There were many positives to come out as well. It's good to know Doctors my age still have pride in their profession and the work they are doing. It was great to see them ready to defend the fact that they are here to support their families as well and not work for free. This is the correct attitude to have. No one is going to work fulltime for charity unless they have enough money handed down ancestrally.
The harsh truth is that we have been forced to go from healers to service providers by the recent laws enacted by the government. What was a profession has now become a business, not only for private practitioners but more so by corporates that have entered the healthcare industry and are now running the most successful hospitals.
They must be doing something right if we prefer going to them rather than at our government and municipal run super speciality hospitals, right?
There was the heartening point of view that there are still young doctors willing to refute cut practice and work hard to set up on their own seving all classes of society equally.
International views poured in as well with an extremely valid point about not just looking at the present scenario but trying to get to the root of the problem. We need to unite to curb the so called Black Sheep that have led us up to this point unchecked.
The education process is in dire need of a major overhaul as most fresh pass outs cannot be trusted to deal with a patient on their own without supervision. Standardization is required but in a very controlled manner. Closing our eyes to the problem or looking away will not help this situation. Denial is the biggest danger right now and it needs to be addressed before the government intervenes too much because we can't solve our own problems.
The opinion of the public towards the doctors at this point of time isn't something they have just thought up over the past month or two. It has been building up slowly and gradually over the years with the slow change in the way we treat our patients, the way we have lost the famous doctor patient trust relationship, google based diagnosis, trigger finger law suits and medico-legal instigators.

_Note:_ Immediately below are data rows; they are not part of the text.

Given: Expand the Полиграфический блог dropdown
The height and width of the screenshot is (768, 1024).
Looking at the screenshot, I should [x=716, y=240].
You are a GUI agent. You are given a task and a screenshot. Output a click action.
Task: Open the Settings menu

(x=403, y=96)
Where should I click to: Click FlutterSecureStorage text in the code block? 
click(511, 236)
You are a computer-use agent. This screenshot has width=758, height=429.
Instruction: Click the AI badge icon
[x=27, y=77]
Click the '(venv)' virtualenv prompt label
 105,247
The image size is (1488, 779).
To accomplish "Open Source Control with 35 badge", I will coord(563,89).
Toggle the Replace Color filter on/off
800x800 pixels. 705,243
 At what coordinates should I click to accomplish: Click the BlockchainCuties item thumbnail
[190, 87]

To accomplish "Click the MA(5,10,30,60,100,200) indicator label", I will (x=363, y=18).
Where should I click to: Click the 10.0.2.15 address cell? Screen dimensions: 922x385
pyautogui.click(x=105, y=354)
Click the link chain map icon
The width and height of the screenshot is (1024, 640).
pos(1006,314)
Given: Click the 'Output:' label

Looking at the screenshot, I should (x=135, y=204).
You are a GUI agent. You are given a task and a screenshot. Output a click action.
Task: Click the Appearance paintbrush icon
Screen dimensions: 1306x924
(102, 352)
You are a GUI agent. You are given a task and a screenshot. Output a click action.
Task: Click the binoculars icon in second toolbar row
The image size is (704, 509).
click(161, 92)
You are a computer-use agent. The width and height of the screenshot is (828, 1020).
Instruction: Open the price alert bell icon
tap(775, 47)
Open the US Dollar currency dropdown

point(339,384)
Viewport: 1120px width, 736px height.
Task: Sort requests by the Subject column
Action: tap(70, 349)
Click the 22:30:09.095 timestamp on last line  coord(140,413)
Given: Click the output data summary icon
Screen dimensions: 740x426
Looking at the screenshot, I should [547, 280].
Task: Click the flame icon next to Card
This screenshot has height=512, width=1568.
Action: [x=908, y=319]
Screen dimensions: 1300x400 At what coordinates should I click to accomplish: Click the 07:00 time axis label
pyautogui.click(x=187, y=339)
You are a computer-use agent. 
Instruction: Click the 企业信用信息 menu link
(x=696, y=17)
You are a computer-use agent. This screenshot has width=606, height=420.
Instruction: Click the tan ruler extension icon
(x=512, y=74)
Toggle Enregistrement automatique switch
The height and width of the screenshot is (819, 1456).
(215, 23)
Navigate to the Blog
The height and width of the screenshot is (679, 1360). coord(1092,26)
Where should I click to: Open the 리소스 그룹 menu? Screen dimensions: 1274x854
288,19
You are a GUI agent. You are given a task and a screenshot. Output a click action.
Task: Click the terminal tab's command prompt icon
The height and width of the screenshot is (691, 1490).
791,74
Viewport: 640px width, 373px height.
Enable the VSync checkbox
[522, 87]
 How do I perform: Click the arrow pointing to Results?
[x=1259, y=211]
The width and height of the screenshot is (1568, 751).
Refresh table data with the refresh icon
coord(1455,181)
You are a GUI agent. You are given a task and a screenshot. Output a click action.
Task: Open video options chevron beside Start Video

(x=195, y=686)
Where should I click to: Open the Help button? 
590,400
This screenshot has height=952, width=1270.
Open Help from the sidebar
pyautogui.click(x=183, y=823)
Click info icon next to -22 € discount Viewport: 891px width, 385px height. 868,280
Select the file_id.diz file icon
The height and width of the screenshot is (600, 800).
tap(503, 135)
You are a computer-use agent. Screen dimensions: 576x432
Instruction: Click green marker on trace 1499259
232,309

Everyone seems to agree that cut practice is a disease but almost everyone is doing nothing about it. So is pharmaceutical promotions, gifts, sponsorships which have been defended by words like 'items of clinical utility' etc which is just sugar coating gifts that are given on promoting their products. They are very intelligent businesses so they stave off responsibility by saying it is the 'learned customers' choice to accept or reject that gift. What starts with a clinical utility pen and prescription pad soon escalates into items for personal use, printed material for personal consumption, household items, cars, foreign vacations etc etc. It is conveniently forgotten that it all started with that one pen that the Doctor could afford on his own if it was that important from a clinical utility point of view!
Justifications still continued about things like as long as I don't harm my patient or change the way I treat it should be ok, but really it is not. You may be morally superior to others in your profession but what you can control they may not be able to and so some regulation has to come in to clearly define what is ethical and legal and what isn't.
This discussion can continue for eternity but I guess it has to be an individual choice at this point of time until concrete guidelines are developed towards the same.
The fact remains that almost any profession can be a noble one provided one remembers the definition of being noble - "Being of high moral character and principles and showing fine personal qualities."
The best line that came out of that discussion was from a fellow surgeon who said he would ask his patients not to consider him noble or God but to think of him as a moral human with regular flaws. Perfect! What do you think?